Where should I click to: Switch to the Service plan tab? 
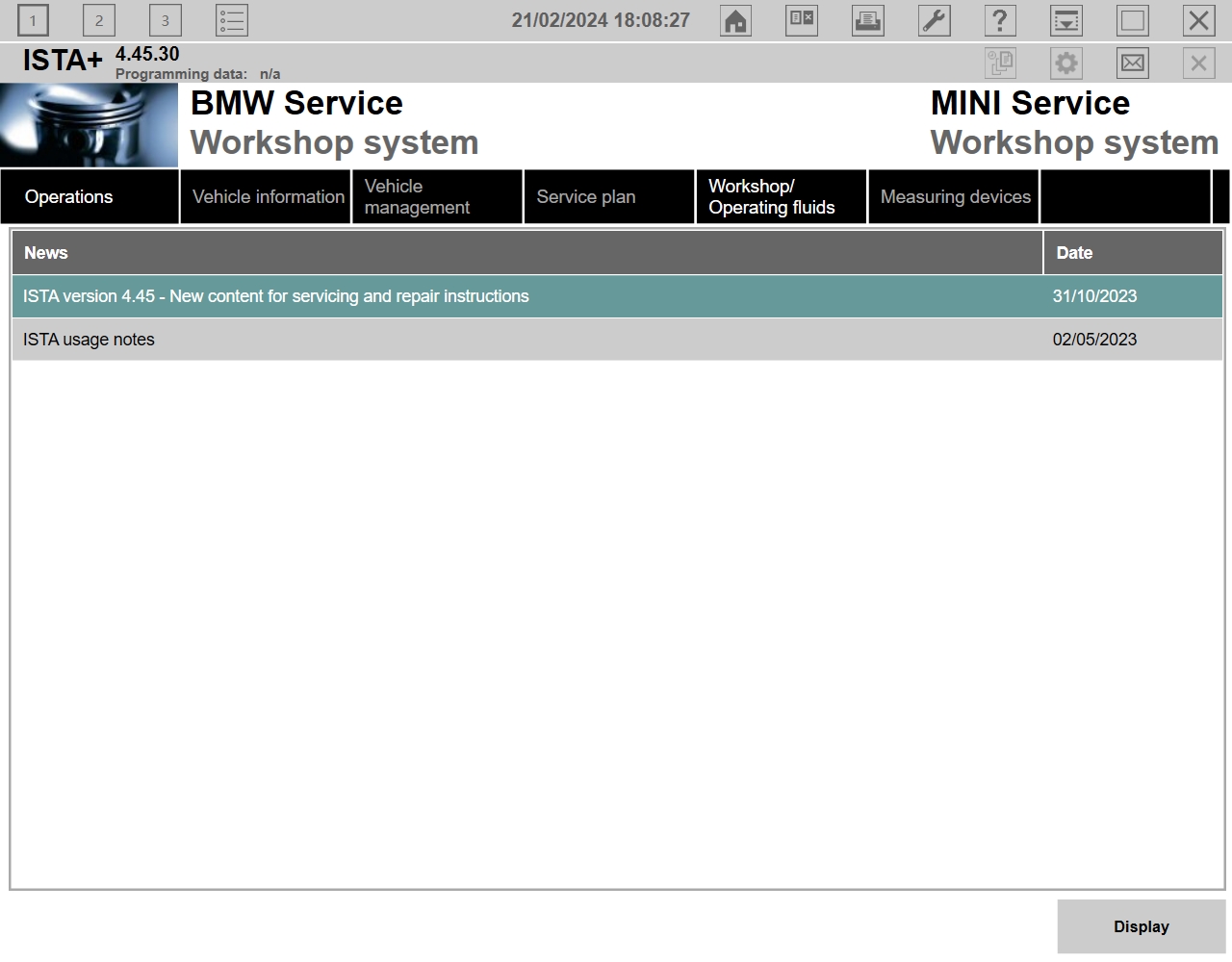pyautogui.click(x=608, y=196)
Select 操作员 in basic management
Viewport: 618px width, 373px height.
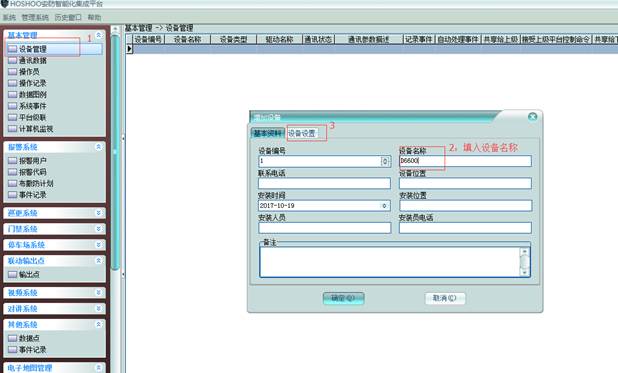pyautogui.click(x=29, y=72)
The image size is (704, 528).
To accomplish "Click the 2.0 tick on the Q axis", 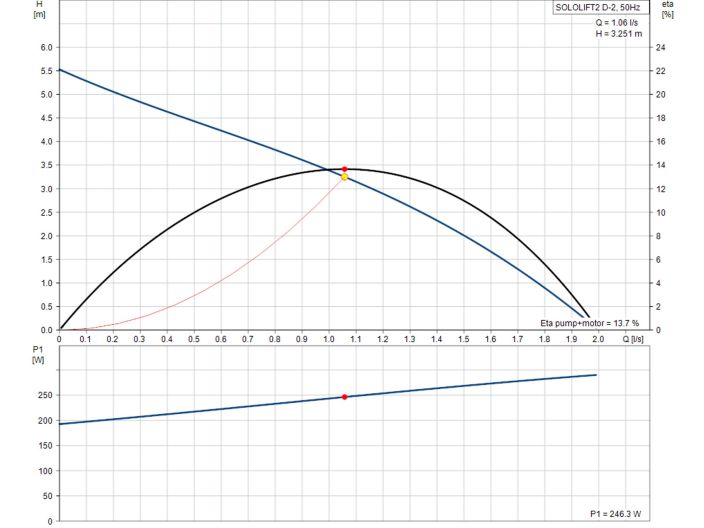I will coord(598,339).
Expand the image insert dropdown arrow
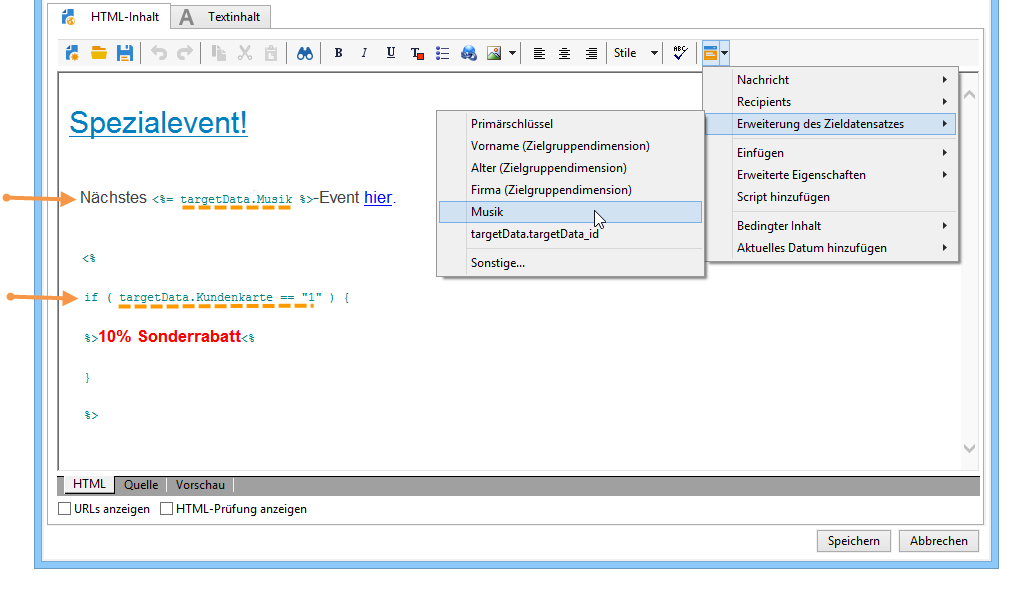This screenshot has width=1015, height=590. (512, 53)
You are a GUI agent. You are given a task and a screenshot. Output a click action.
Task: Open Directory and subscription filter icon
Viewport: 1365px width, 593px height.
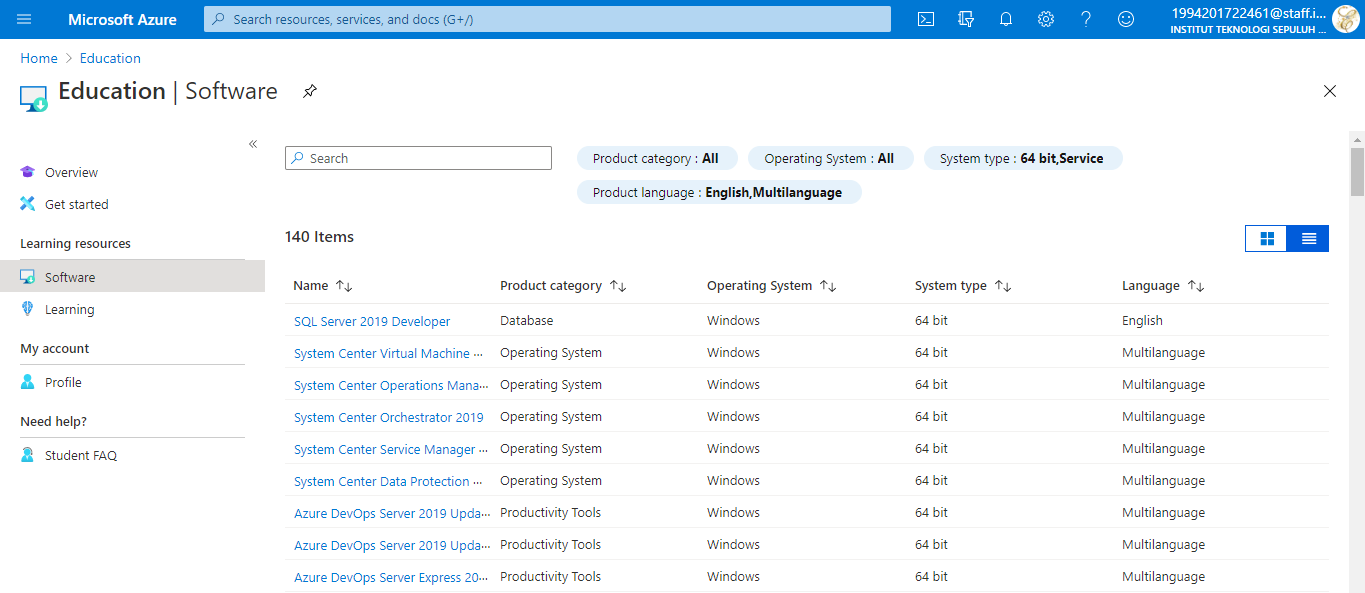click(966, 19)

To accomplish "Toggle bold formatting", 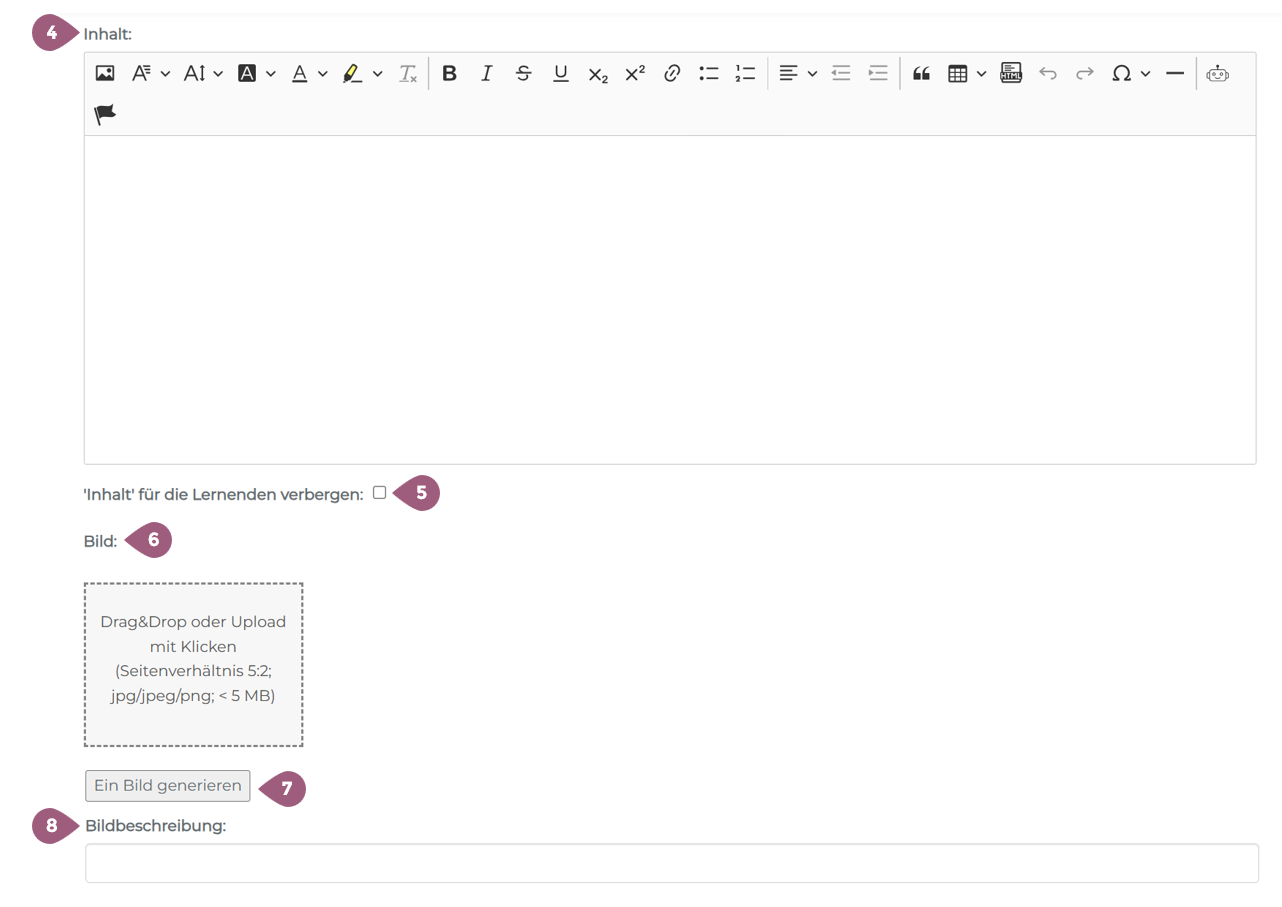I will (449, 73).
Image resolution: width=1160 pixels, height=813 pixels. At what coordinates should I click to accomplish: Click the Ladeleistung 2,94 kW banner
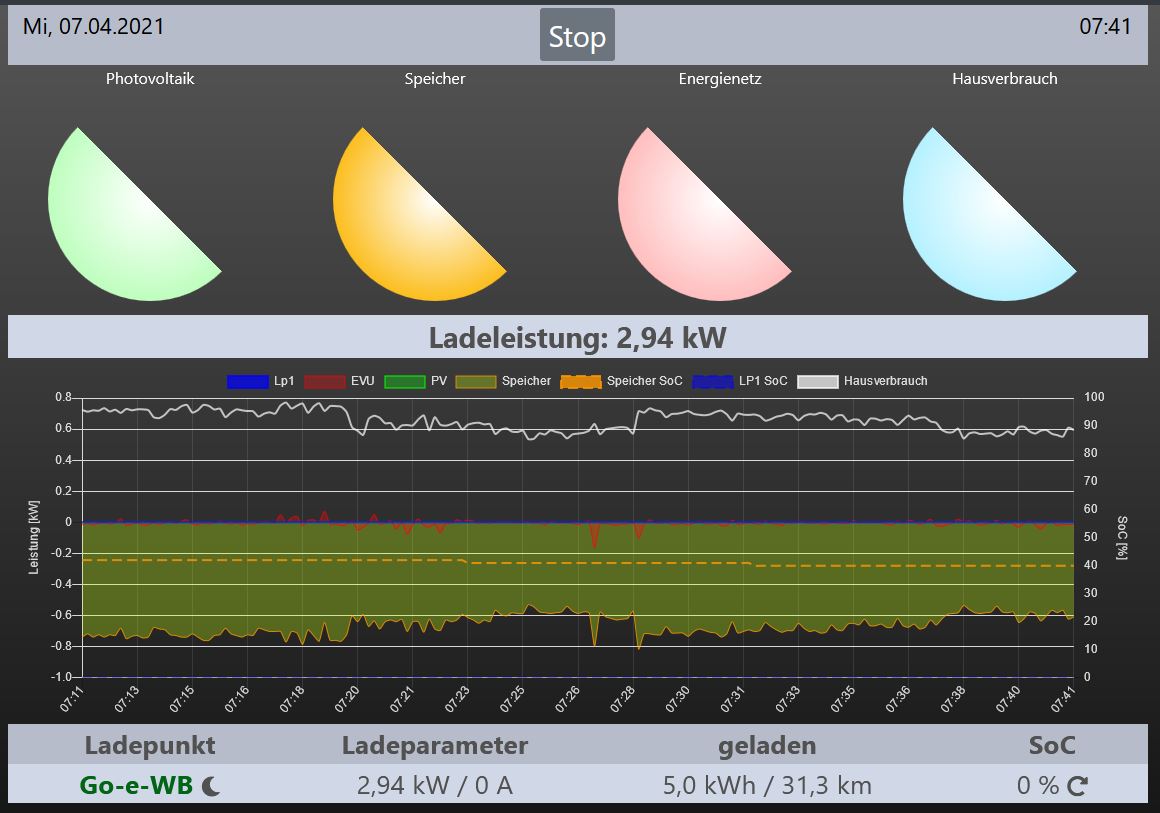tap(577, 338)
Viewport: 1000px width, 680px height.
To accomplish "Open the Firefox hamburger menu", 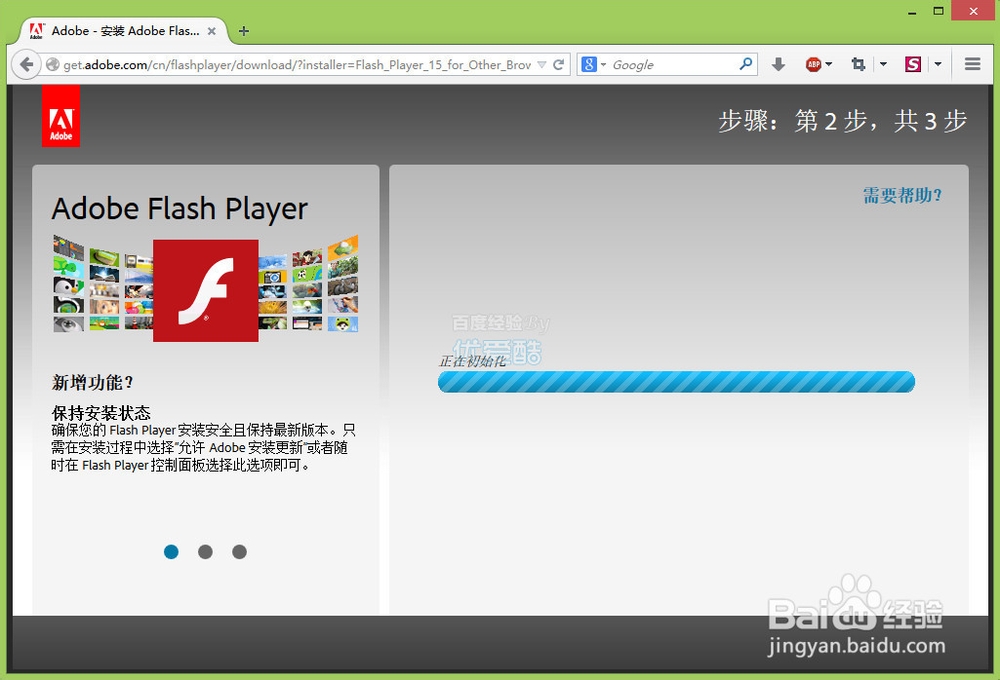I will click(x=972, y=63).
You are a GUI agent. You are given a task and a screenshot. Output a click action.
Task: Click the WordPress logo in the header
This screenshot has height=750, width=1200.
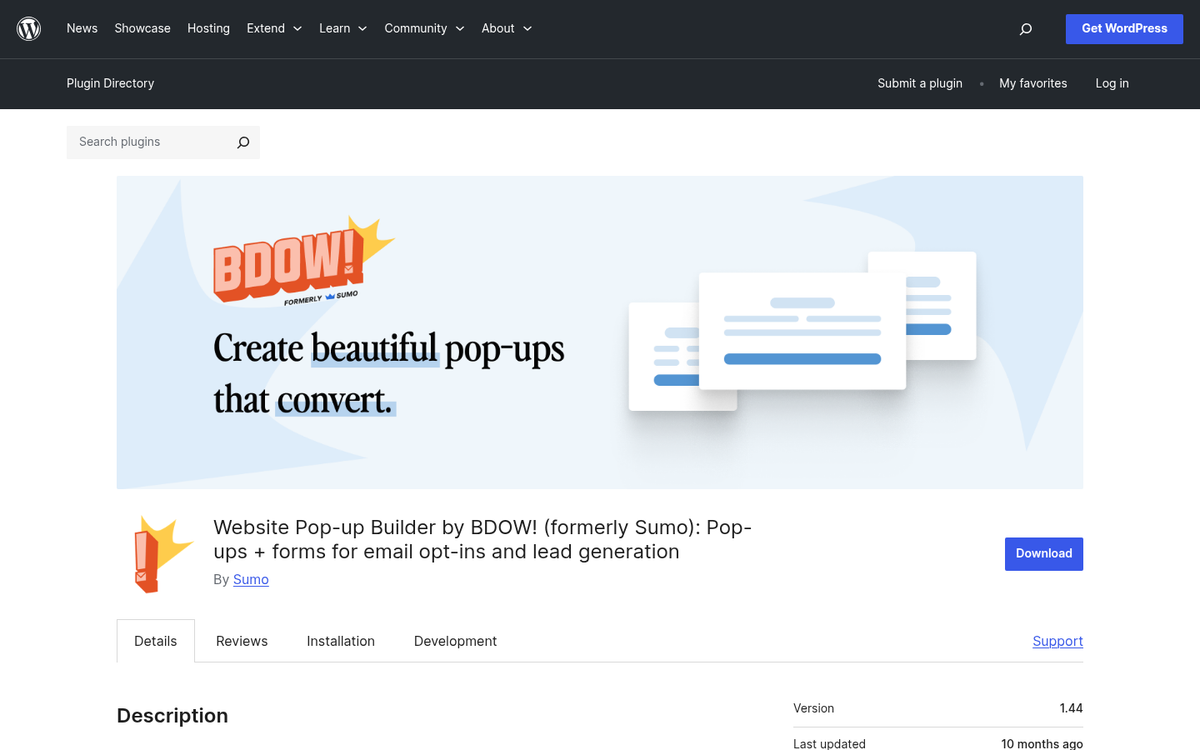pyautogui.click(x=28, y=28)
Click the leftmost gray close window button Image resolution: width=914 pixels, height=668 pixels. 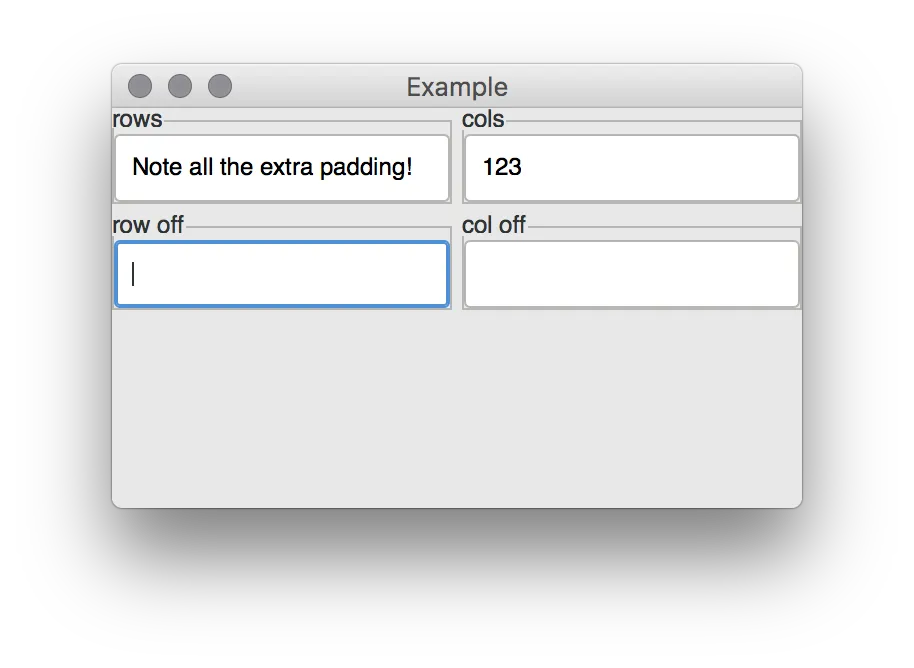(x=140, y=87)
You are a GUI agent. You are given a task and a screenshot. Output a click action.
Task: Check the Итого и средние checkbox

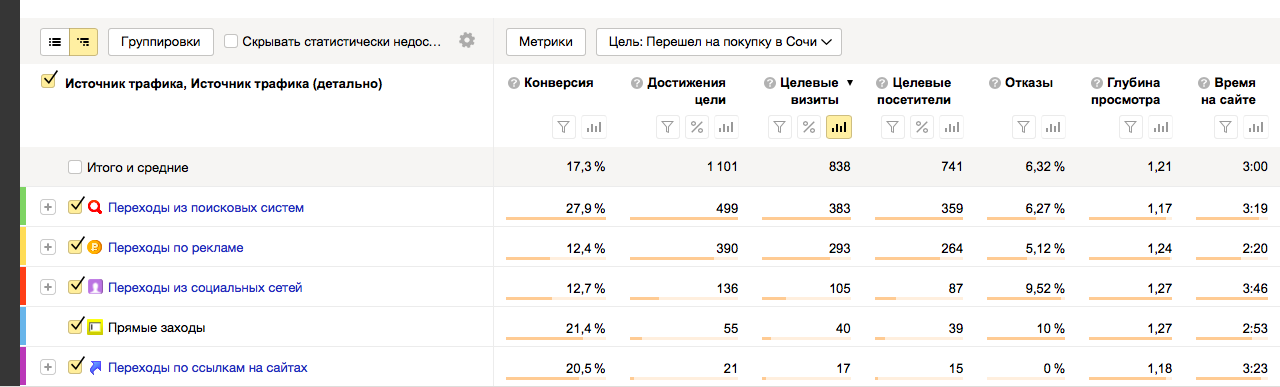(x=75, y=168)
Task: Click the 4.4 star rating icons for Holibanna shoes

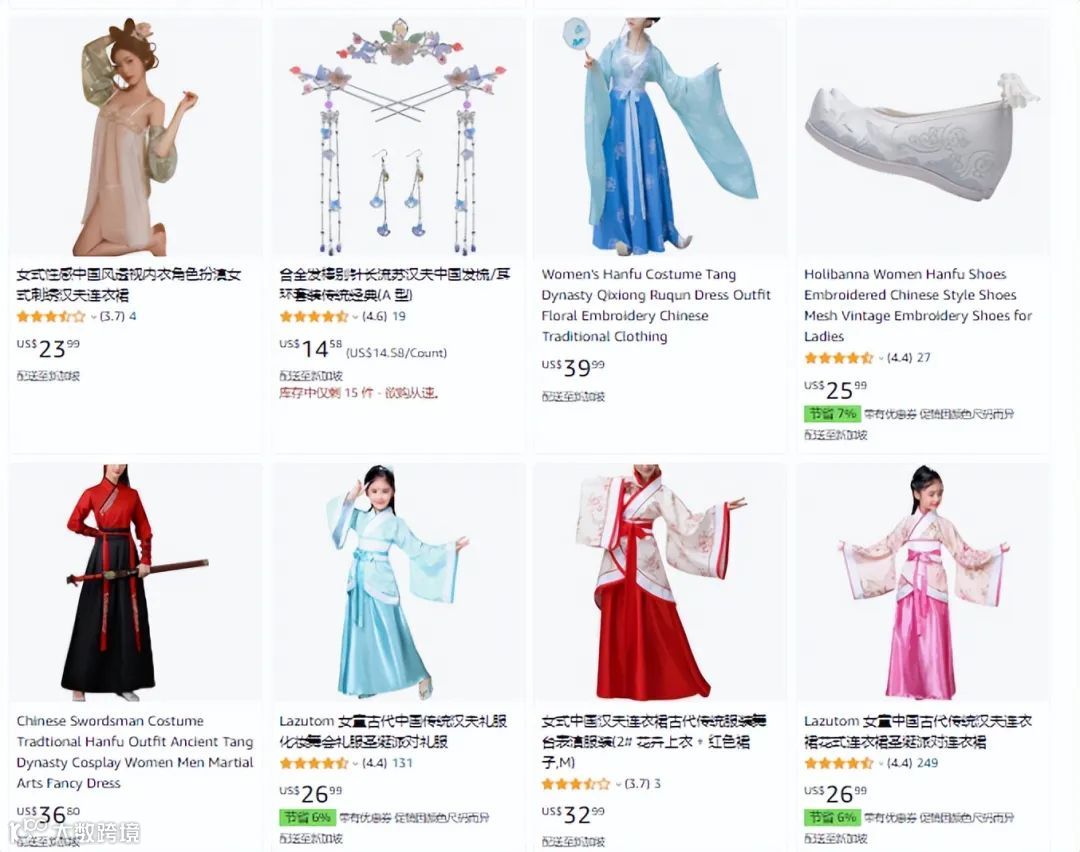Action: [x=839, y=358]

Task details: Pictures are to be left out, and each line from the one that contains "Task: Click the 4.4" through the end of the listing is to be copied exactly.

Output of the exercise:
Task: Click the 4.4 star rating icons for Holibanna shoes

Action: [x=839, y=358]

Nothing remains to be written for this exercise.